◆ **Opdracht**: Werk het materiaal bij vanaf de regel met "Image resolution: width=1456" tot en met de regel met "point(43,409)": vervang "checkbox" door "vinkje" en laat de rest van die regels ongewijzigd.

◆ **Materiaalfragmenten**:
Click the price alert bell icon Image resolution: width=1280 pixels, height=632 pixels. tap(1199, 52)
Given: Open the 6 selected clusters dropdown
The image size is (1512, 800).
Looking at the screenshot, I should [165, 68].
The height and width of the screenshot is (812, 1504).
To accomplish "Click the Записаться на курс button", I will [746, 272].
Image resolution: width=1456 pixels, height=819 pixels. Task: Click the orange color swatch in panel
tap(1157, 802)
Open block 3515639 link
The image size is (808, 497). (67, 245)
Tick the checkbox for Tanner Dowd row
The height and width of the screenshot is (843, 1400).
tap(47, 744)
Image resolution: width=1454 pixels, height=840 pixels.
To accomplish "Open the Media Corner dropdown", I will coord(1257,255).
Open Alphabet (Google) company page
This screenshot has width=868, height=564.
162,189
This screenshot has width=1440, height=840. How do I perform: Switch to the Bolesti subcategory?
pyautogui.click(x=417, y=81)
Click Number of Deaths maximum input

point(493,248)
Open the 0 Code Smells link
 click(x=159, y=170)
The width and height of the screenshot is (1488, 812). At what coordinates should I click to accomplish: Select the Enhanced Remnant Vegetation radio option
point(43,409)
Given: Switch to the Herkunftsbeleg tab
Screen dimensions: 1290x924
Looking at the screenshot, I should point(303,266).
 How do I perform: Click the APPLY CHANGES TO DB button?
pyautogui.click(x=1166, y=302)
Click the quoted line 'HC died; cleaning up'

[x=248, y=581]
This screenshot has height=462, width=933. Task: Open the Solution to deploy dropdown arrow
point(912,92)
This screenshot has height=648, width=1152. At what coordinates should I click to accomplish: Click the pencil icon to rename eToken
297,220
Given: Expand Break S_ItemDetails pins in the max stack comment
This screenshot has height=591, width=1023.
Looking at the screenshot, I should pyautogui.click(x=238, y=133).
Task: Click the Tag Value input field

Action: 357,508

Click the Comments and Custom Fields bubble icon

◆ **Antwoord**:
Image resolution: width=1456 pixels, height=819 pixels. Task: Click the orange color swatch in panel
tap(1157, 802)
Open block 3515639 link
The image size is (808, 497). (67, 245)
Tick the vinkje for Tanner Dowd row
The height and width of the screenshot is (843, 1400).
tap(47, 744)
Image resolution: width=1454 pixels, height=840 pixels.
To accomplish "Open the Media Corner dropdown", I will coord(1257,255).
Open Alphabet (Google) company page
This screenshot has width=868, height=564.
162,189
This screenshot has width=1440, height=840. How do I perform: Switch to the Bolesti subcategory?
pyautogui.click(x=417, y=81)
Click Number of Deaths maximum input

point(493,248)
Open the 0 Code Smells link
 click(x=159, y=170)
The width and height of the screenshot is (1488, 812). At what coordinates should I click to accomplish: Select the Enhanced Remnant Vegetation radio option
point(43,409)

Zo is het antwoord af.